Exercise instructions:
Examine each line of the data. Copy the line if it includes the word "will".

Records provided:
++++++++++

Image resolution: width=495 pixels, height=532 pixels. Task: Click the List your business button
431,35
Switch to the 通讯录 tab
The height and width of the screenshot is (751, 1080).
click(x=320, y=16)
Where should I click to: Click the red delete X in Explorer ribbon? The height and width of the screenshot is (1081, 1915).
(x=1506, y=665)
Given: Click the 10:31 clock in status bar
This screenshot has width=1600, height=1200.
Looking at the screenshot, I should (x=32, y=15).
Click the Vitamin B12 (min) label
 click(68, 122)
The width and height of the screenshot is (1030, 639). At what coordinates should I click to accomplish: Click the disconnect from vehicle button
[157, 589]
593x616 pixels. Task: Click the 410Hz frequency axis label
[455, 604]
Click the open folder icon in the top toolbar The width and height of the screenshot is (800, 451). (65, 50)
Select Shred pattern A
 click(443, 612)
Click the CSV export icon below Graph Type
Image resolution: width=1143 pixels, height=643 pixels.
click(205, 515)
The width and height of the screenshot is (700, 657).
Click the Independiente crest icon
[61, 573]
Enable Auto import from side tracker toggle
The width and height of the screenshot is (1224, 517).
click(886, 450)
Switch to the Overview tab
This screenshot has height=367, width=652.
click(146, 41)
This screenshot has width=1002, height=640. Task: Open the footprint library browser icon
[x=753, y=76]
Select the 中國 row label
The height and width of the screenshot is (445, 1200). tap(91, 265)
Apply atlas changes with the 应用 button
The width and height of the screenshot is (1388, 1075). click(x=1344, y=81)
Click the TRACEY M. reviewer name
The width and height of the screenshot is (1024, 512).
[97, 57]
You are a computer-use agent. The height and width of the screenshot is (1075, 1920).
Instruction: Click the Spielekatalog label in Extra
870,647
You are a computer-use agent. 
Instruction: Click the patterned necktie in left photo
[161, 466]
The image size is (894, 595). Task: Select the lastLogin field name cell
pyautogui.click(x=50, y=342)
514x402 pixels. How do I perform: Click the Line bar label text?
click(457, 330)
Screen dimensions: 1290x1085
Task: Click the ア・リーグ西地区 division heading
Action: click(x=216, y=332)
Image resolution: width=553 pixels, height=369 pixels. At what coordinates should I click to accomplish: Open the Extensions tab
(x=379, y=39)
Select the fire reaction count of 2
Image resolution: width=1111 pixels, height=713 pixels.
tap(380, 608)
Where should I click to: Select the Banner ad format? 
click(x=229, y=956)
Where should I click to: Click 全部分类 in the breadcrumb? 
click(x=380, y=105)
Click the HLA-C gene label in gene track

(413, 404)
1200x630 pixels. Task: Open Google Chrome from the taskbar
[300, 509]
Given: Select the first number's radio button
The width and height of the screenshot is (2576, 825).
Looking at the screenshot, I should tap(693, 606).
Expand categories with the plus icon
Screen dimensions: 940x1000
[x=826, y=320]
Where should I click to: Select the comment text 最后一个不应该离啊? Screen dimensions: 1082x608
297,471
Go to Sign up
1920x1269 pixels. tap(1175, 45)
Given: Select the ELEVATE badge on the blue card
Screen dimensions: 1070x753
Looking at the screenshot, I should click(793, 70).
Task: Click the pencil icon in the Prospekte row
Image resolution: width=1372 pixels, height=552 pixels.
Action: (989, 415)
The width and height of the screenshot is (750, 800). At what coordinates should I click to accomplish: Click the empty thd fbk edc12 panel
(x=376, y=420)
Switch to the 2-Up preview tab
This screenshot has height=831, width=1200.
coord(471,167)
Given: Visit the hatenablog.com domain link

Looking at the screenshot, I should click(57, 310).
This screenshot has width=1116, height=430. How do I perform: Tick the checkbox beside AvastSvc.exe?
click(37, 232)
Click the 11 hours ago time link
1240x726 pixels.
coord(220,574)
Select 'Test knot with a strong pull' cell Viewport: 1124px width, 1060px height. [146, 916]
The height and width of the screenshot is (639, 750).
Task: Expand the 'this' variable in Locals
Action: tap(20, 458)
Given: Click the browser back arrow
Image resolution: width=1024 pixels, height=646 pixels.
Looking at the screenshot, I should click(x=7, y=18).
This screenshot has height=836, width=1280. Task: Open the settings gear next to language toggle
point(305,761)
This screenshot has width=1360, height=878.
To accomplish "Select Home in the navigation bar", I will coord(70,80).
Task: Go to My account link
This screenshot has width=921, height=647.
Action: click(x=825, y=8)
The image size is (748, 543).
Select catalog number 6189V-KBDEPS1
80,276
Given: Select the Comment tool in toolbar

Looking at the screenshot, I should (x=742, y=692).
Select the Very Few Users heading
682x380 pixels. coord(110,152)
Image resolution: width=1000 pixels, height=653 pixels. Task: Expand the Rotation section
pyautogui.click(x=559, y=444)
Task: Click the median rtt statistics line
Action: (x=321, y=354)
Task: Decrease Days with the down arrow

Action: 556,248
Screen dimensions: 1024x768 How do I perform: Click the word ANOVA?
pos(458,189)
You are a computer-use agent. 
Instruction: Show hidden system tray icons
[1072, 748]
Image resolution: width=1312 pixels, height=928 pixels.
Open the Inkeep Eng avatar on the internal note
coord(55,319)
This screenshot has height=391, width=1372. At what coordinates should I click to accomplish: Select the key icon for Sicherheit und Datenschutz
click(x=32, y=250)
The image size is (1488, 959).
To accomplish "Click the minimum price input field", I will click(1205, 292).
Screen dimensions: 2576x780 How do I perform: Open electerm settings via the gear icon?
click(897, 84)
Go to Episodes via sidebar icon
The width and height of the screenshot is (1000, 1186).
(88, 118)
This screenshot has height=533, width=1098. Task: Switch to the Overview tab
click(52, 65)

++++++++++

Answer below:
To accomplish "Select Home in the navigation bar", I will coord(70,80).
To accomplish "Click the minimum price input field", I will click(1205, 292).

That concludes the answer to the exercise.